## Instructions to follow:
Count the lines in the material below that contain the string "This" and state only that number.

## Rows:
────
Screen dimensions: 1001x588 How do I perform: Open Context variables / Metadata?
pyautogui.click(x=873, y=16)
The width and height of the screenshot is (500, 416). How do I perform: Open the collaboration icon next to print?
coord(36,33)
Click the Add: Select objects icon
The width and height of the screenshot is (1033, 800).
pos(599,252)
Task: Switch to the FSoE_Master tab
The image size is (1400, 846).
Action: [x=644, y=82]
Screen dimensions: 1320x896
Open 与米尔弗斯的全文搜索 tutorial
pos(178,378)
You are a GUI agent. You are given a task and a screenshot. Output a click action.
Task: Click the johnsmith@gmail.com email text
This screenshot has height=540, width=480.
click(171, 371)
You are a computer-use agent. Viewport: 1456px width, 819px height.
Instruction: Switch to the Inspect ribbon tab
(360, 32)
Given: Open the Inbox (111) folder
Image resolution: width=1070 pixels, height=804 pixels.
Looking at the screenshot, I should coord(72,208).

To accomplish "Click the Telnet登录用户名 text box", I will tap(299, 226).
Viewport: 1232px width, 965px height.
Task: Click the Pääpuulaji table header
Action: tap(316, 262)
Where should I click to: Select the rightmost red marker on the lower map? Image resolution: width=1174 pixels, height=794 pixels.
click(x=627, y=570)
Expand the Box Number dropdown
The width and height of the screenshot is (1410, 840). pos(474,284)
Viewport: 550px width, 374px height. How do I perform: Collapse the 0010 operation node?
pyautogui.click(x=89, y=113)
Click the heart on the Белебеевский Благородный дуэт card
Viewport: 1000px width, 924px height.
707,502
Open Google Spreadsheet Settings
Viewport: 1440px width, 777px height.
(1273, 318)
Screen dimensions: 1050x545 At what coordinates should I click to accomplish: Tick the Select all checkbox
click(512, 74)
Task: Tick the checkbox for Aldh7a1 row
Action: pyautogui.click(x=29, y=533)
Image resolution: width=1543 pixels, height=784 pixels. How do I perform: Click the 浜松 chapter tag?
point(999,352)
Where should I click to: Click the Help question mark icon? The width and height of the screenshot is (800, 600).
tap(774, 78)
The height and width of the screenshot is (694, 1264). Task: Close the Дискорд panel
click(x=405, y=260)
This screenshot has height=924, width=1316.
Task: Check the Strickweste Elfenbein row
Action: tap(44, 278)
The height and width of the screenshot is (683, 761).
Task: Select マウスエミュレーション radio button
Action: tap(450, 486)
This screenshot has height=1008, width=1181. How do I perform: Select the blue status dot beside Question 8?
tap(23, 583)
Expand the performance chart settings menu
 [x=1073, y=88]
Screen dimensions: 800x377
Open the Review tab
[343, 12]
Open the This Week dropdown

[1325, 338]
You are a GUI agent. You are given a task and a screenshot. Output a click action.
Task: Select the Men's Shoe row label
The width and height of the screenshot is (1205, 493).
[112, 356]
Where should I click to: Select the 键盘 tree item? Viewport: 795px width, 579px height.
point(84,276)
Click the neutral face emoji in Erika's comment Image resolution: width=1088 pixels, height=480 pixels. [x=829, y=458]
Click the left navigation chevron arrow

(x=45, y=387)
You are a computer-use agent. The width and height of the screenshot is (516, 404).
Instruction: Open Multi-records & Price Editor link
────
## Complete output:
4